Je fis faire un plan succinct de la machine et je dis : « C’est à tel endroit qu’est le défaut. Il vient de ce que l’arrivée d’eau ne se produit pas uniformément sur vos meules. Faites-moi un dessin de telle partie de votre machine à une plus grande échelle. » Je continuai mes recherches et déterminai que le défaut était de l’ordre du dixième de millimètre. Je leur prescrivis de refaire toute une partie (que j’indiquai) de la meule et de changer le tuyau d’arrivée d’eau. Ils l’ont fait et m’ont écrit :

« Nous, soussignés… certifions que M. Treyve, de Moulins, par ses travaux radiesthésiques, nous a permis de découvrir et de réparer un grave défaut sur une machine à émoudre dans nos ateliers. M. Treyve nous a non seulement indiqué la nature du défaut, mais a en outre donné toutes les cotes exactes pour la rectification des pièces. »

•••

Un homme était perdu à X…, on disait que le malheureux avait été assassiné. Je me trouvais dans une petite localité bourbonnaise proche, chez un ami adjoint au maire de ce pays, lorsque les gendarmes arrivent pour déclarer que cet homme avait disparu depuis deux jours et qu’on n’en avait aucune nouvelle. « Monsieur Treyve, aidez-nous, avec votre pendule me dit mon ami. » Je répondis, après avoir interrogé le pendule : « Cet homme est en bonne santé, mais, encore sous le coup de la boisson, il gît au bord d’un ravin, à l’ombre. » Et j’indiquai, d’après la carte, un endroit où les gendarmes allèrent explorer. Je quittai le pays. Peu après mon départ, le maire m’écrivit :

« J’ai le plaisir de vous annoncer que l’homme en question est retrouvé en bonne santé au point indiqué. » Le pauvre homme cuvait son vin !

Monsieur Joseph Treyve aurait pu continuer pendant des jours et des jours à égrener son palmarès. Marcel Béreux l’interrompt pour lui demander comment il explique ses pouvoirs.

Consignes —
• a. Selon l'extrait sur Joseph Treyve, de quel ordre était le défaut de la machine à émoudre ?
• b. Rédigez la suite de l'extrait sur Joseph Treyve, à partir de sa dernière phrase.
Les lignes qui suivent n'ont aucun rapport avec ces consignes.

Lignes fournies —

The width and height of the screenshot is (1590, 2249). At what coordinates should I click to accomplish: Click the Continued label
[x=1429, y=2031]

---

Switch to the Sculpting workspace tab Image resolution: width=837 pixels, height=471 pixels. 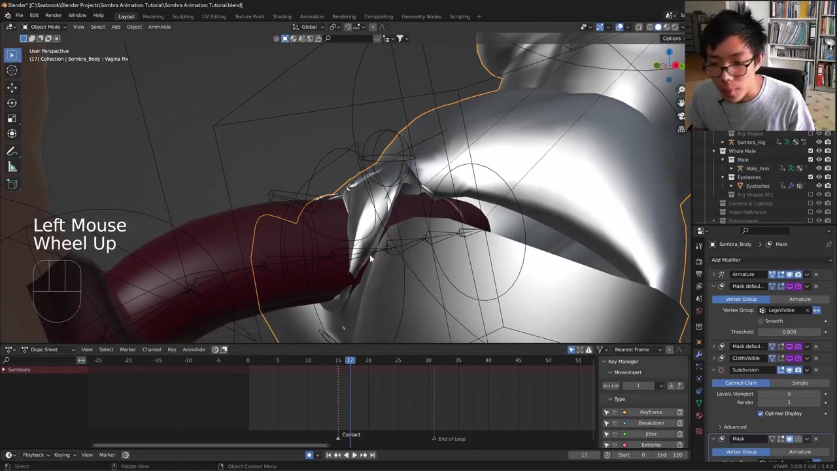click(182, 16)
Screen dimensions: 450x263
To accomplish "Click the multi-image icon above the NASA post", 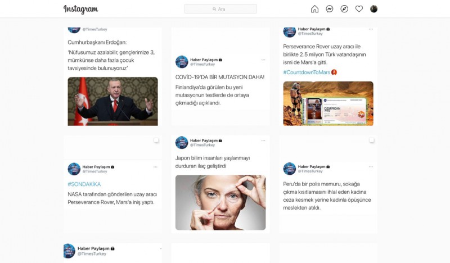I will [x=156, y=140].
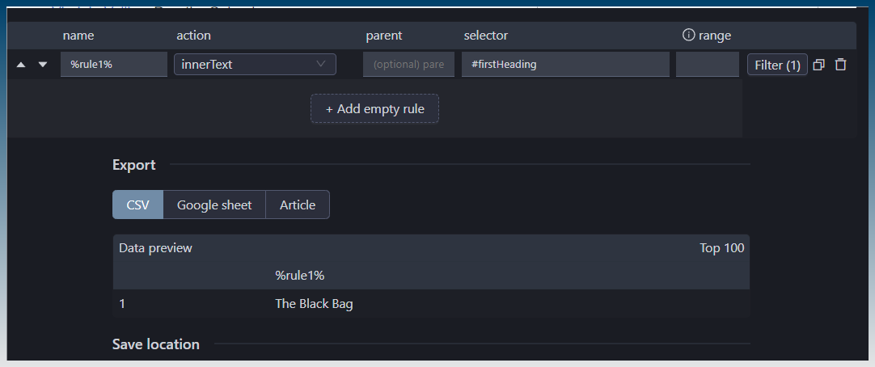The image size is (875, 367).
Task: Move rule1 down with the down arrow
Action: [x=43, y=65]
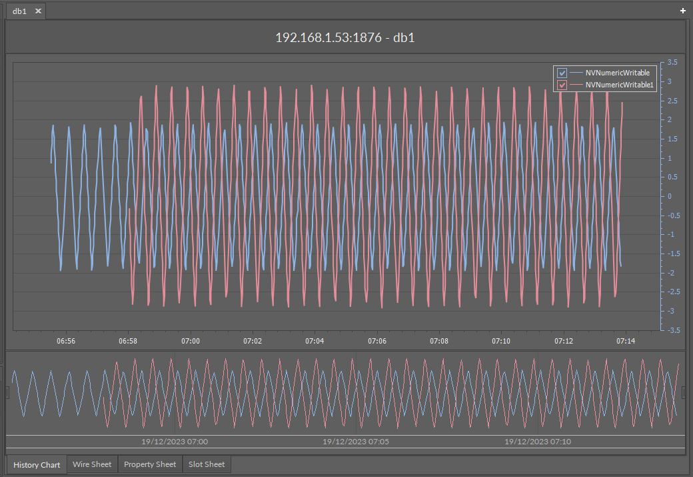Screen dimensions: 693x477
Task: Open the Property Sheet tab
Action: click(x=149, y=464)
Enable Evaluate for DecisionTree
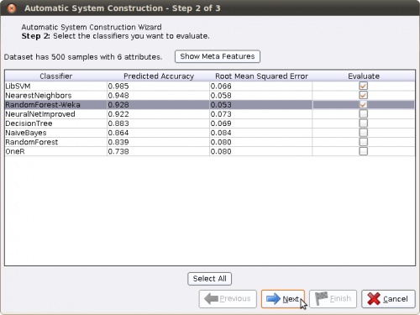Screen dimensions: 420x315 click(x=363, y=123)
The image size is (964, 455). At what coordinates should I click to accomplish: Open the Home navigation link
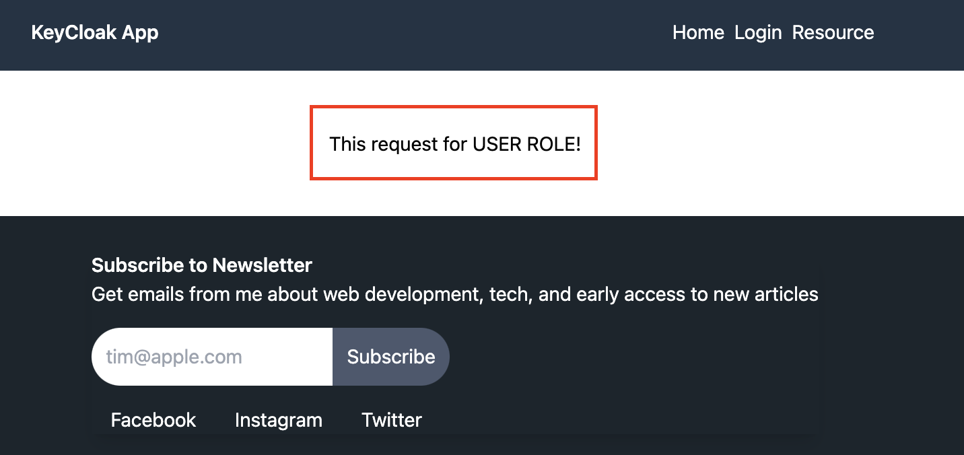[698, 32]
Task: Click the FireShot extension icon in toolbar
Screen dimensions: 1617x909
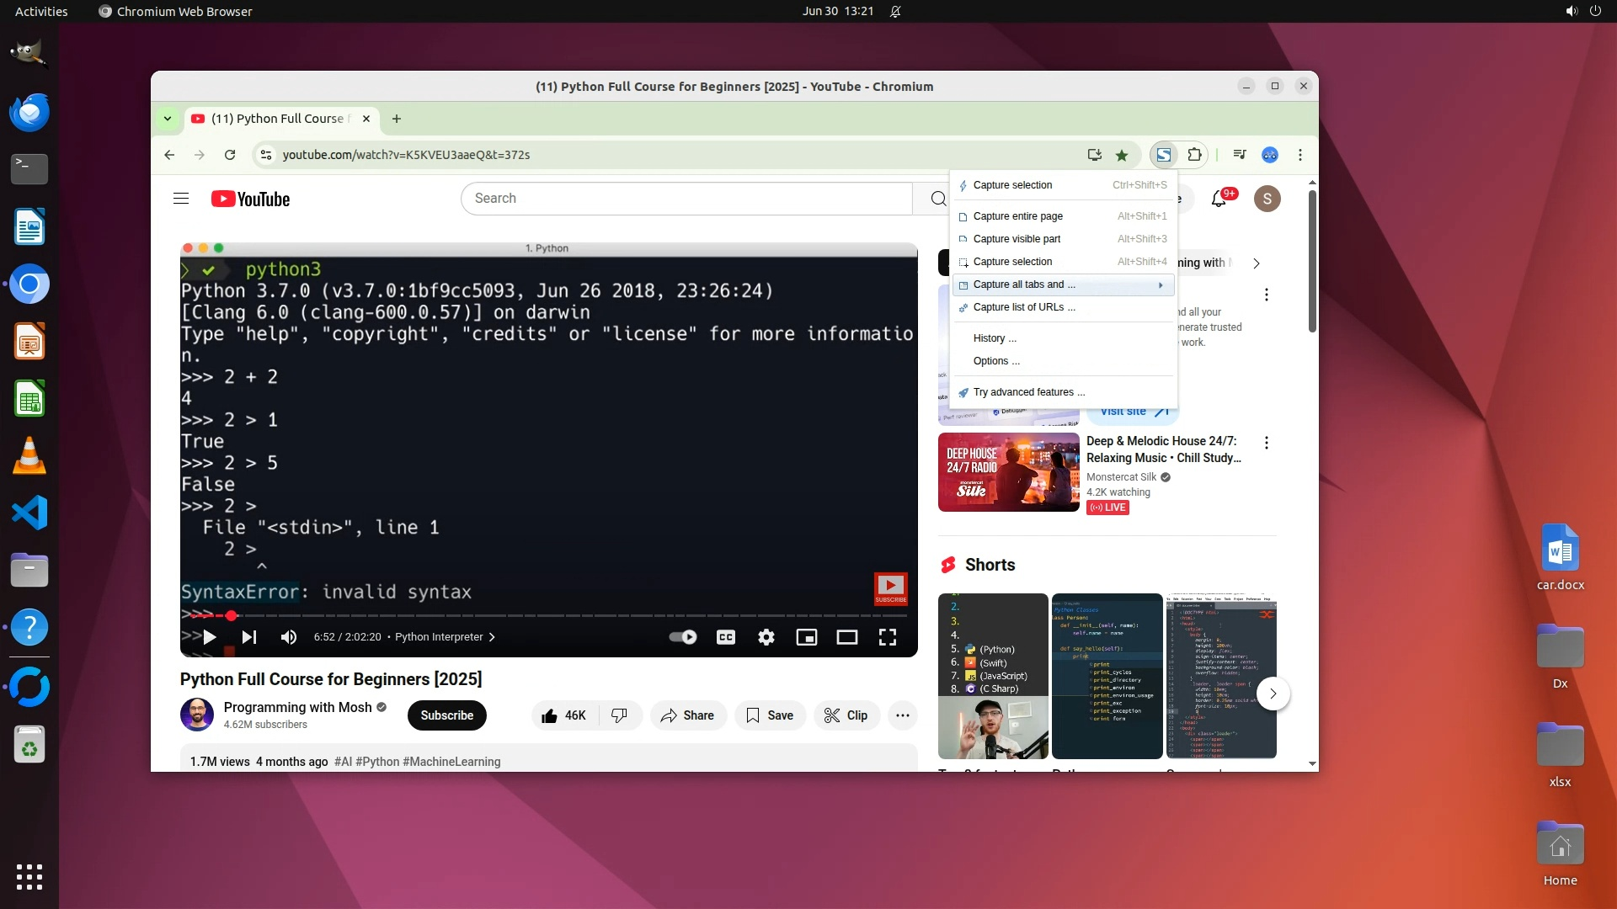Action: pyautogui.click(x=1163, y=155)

---

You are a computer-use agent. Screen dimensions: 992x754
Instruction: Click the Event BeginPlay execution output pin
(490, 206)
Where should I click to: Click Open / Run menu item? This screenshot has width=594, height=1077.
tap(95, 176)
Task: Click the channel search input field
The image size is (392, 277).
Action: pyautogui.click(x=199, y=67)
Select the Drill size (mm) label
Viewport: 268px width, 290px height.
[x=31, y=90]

Résultats finaux —
• a. De l'ordre du dixième de millimètre.

• b.
« Je me crée une sorte de convention établie par mon cerveau et extériorisée par le pendule ; j’interprète tous les mouvements de celui-ci et j’accumule les détails précis qui abondent dans mes consultations. Je pense que tous les corps quels qu’ils soient émettent des radiations que le cerveau du pendulisant capte et que le pendule révèle ».

Mais le docteur Osty, Président de l’Institut Métapsychique International n’était pas de cet avis : « Il ne s’agit pas du tout, rétorque-t-il, d’un simple automatisme physique. C’est l’intelligence qui entre en jeu, une intelligence subconsciente, qui connaît la réalité par d’autres moyens que les sens et la raison, sans obstacles d’espace et de temps. Le pendule n’est qu’un accessoire. Monsieur Treyve pourrait, tout aussi bien, le remplacer par l’écriture ou la parole impulsive, peut-être par des visions ou des sensations diverses. »

Et Marcel Béreux — en prudent polytechnicien — concluait ainsi ses enquêtes vieilles de 40 et même 50 ans :

« Nous pensons qu’il existe certains êtres exceptionnels dont l’étude permettra peut-être d’avancer dans une voie mystérieuse encore mais passionnante et capable de mener l’homme vers de meilleurs destins. »

M. G.

ET VOICI MAINTENANT

LA MAGNIFIQUE « LEÇON » DONNÉE PAR LE

DOCTEUR EUGÈNE OSTY

IL Y A PLUS DE 40 ANS !

La faculté de connaissance supranormale à haut degré est rare, mais elle existe. Elle existe si bien que depuis les 25 années que je l’étudie, il ne m’est pas un instant arrivé de manquer de sujets et que depuis dix ans j’ai fait assister des milliers de personnes à des séances pleinement démonstratives à l’Institut Métapsychique.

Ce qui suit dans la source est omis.